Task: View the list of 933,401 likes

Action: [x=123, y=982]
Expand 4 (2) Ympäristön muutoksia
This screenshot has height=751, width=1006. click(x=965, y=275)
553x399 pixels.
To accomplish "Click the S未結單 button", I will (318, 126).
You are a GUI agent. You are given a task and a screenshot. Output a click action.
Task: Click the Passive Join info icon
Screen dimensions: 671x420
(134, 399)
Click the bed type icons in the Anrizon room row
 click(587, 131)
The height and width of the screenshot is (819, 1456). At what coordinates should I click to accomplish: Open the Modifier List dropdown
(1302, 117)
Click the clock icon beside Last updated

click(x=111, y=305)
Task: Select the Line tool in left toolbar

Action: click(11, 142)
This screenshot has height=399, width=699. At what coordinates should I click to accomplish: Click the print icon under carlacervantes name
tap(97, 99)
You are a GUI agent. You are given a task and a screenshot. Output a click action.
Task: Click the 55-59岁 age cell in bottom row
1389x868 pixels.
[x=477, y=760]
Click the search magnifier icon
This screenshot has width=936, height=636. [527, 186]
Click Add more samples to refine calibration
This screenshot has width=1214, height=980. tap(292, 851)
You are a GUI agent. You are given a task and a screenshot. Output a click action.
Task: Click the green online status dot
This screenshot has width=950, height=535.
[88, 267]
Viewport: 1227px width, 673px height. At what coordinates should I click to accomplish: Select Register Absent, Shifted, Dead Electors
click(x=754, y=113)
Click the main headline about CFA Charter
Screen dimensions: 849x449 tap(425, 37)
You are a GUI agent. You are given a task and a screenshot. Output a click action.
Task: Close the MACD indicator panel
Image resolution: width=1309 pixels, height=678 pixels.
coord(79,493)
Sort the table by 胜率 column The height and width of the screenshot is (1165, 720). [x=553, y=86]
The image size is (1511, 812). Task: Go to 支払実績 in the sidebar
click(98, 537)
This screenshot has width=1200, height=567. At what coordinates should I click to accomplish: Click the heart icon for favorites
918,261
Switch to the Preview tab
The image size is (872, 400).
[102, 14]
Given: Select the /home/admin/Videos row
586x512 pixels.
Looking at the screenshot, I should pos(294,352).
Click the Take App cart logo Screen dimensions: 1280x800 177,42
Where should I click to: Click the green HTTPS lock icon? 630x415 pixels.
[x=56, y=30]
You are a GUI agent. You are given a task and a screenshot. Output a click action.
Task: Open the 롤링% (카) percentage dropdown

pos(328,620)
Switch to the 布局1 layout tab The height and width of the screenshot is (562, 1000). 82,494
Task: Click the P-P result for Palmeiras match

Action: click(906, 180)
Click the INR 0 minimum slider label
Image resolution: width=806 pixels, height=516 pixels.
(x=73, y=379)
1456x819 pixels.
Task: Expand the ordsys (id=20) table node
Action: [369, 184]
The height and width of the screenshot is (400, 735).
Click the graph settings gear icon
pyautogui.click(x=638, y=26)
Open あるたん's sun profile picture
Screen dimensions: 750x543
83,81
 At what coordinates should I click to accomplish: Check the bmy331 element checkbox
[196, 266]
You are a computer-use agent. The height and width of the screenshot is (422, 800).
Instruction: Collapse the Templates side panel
************
Can you reproduce the rows above word for word, starting at the very first line and ending at the line containing "tap(97, 99)", with both of those lines included?

Task: View the list of 933,401 likes

Action: [x=123, y=982]
Expand 4 (2) Ympäristön muutoksia
This screenshot has height=751, width=1006. click(x=965, y=275)
553x399 pixels.
To accomplish "Click the S未結單 button", I will (318, 126).
You are a GUI agent. You are given a task and a screenshot. Output a click action.
Task: Click the Passive Join info icon
Screen dimensions: 671x420
(134, 399)
Click the bed type icons in the Anrizon room row
 click(587, 131)
The height and width of the screenshot is (819, 1456). At what coordinates should I click to accomplish: Open the Modifier List dropdown
(1302, 117)
Click the clock icon beside Last updated

click(x=111, y=305)
Task: Select the Line tool in left toolbar

Action: click(11, 142)
This screenshot has height=399, width=699. At what coordinates should I click to accomplish: Click the print icon under carlacervantes name
tap(97, 99)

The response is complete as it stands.